Nous publions volontiers cette autre lettre que nous avons reçue et qui contient d’importantes informations sur un livre dont nous avons donné une re­cension dans notre nº 39 (p. 243-245). Le recenseur terminait sa recension en re­marquant que l’auteur du livre « s’appuie sur une vue générale de l’histoire de la Chrétienté qui n’est pas la nôtre et qui n’est pas explicitement annoncée ». On comprendra mieux pourquoi en lisant cette lettre.

 

Mon Père,

 

Lectrice du Sel de la Terre, je vous re­mercie de nous donner quatre fois par an une nourriture spirituelle substantielle dont nos âmes ont besoin.

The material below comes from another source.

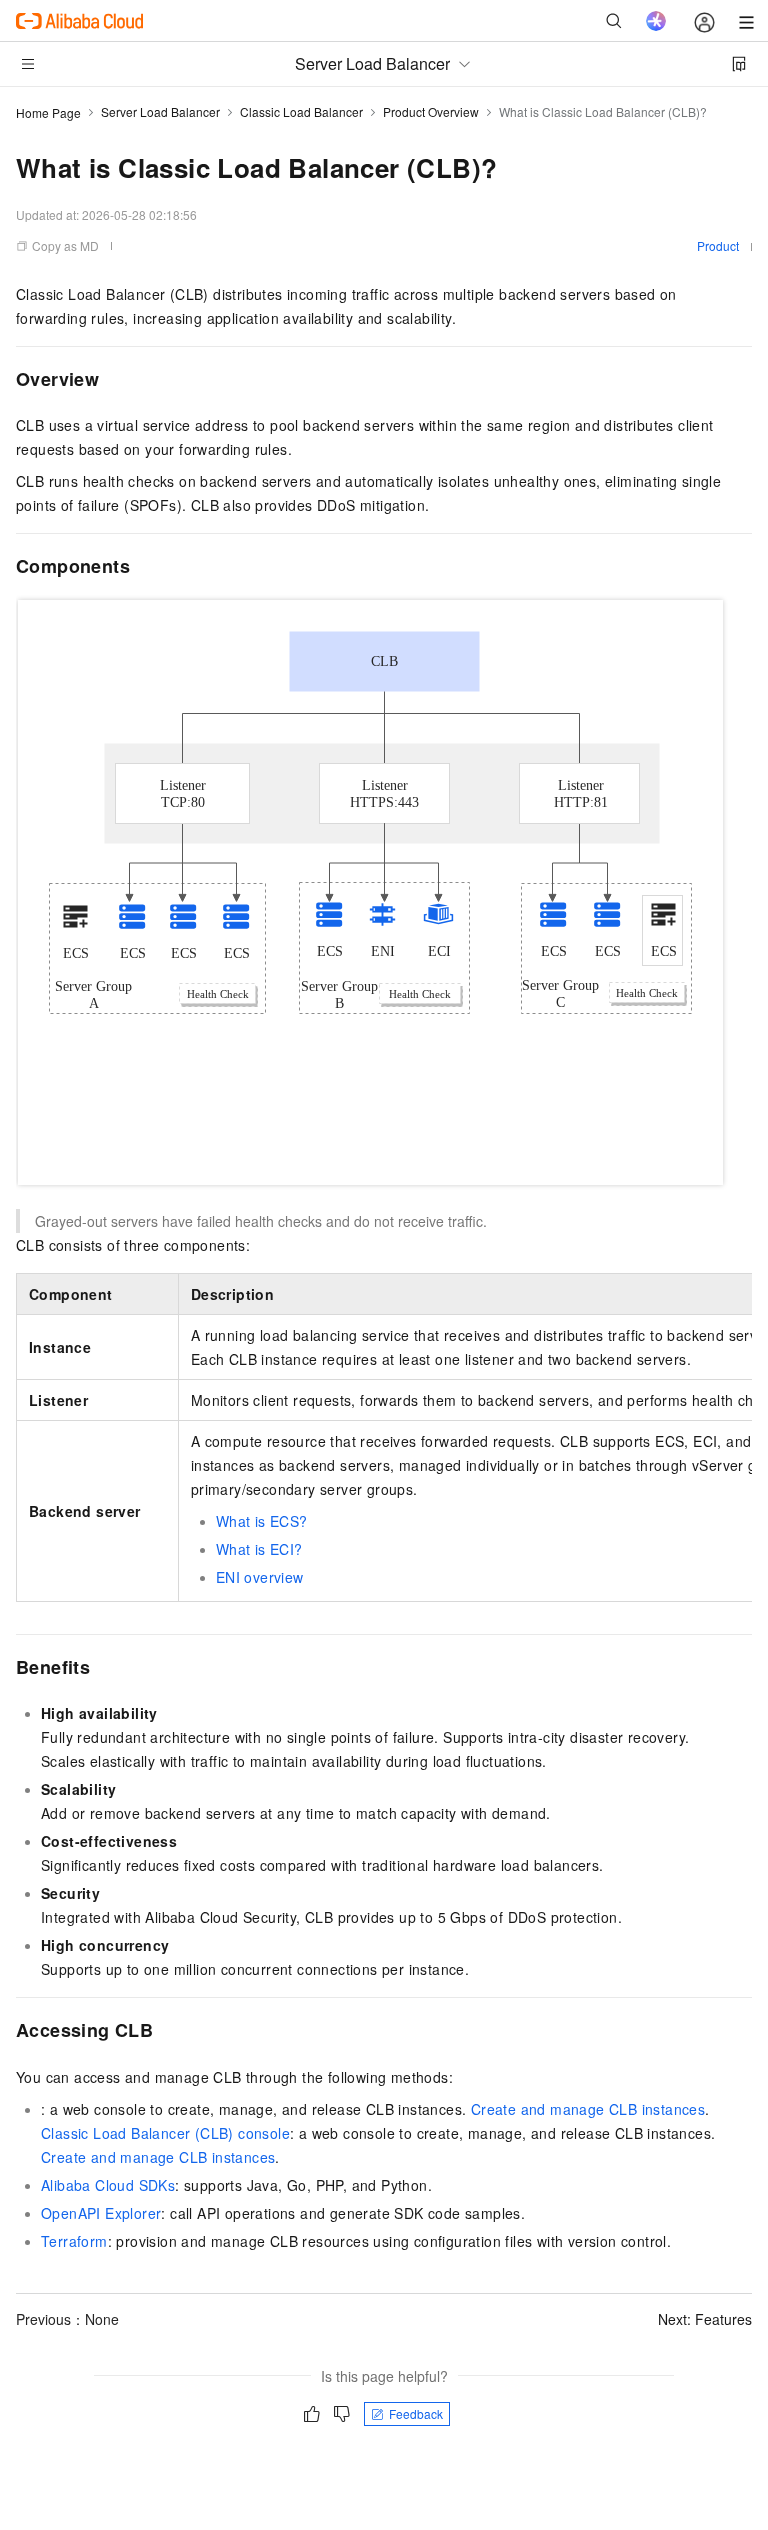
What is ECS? (262, 1521)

Sur le conseil de Monsieur l’Abbé XXX, je vous envoie quelques renseigne­ments à propos d’une recension faite dans le nº 39.

 

Sel de la Terre nº 39 : — Archi­mandrite P. Deseille : l’Évangile au dé­sert, Recension de G. Bedel.

 

Plus communément connu sous le nom de Père Placide cet ancien cistercien (de Bellefontaine ?) a apostasié sa foi au mo­ment du Concile et s’est fait rebaptisé dans la religion orthodoxe du Mont Athos.

C’est le directeur spirituel d’une com­munauté orthodoxe dont les membres sont sans exception d’anciens catholiques « rechrismés » (c’est-à-dire rebaptisés) dans la religion orthodoxe.

Il est fondateur et actuellement direc­teur du Monastère Saint‑Antoine Le Grand (26190 - St-Laurent en Royans dans le Vercors) et d’un monas­tère de femmes à Solan (dans le Gard). Il est l’auteur de nombreux ouvrages de spi­ritualité orthodoxe.

Il est difficile de parler d’une église or­thodoxe, car il y a une pléiade d’églises orthodoxes toutes autocéphales.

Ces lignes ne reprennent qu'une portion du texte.